# WHAT NEEDS TO BE DONE
Once you reach the line containing "Jetzt Angebot ansehen* (208, 261)" in the entries below, write out that line and each one after it down to the line containing "[Hoteles Playa] (20, 63)", exactly and with nothing added.

(Beginning of RECORDS SHOWN)

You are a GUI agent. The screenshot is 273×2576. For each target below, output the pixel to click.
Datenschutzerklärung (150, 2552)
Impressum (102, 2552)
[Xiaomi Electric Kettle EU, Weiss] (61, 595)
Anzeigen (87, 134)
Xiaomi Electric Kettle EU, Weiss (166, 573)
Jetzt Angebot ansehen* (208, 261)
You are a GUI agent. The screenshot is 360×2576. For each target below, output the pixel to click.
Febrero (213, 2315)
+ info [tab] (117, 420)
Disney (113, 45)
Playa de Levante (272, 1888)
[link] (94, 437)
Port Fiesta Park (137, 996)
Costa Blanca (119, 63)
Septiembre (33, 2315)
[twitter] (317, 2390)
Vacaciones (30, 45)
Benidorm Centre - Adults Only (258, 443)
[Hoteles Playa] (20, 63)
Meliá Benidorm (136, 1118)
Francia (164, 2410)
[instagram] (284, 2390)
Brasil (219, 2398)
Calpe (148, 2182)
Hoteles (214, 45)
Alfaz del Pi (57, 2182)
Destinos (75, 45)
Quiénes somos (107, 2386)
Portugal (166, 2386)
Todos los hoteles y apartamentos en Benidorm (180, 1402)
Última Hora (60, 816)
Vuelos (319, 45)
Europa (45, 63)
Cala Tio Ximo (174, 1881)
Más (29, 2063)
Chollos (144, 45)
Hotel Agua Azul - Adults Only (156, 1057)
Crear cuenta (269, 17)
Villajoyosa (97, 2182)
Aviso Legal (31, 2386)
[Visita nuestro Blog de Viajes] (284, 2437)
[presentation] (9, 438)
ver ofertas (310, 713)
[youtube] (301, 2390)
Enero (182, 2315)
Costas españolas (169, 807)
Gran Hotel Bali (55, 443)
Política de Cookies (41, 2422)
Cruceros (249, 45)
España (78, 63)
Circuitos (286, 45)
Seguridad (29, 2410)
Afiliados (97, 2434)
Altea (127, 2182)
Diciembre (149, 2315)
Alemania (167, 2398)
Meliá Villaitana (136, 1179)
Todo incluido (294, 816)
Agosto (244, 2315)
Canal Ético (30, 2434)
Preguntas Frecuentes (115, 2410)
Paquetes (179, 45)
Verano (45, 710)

(End of RECORDS SHOWN)

# EXPECTED ANSWER
Jetzt Angebot ansehen* (208, 261)
You are a GUI agent. The screenshot is 360×2576. For each target below, output the pixel to click.
Febrero (213, 2315)
+ info [tab] (117, 420)
Disney (113, 45)
Playa de Levante (272, 1888)
[link] (94, 437)
Port Fiesta Park (137, 996)
Costa Blanca (119, 63)
Septiembre (33, 2315)
[twitter] (317, 2390)
Vacaciones (30, 45)
Benidorm Centre - Adults Only (258, 443)
[Hoteles Playa] (20, 63)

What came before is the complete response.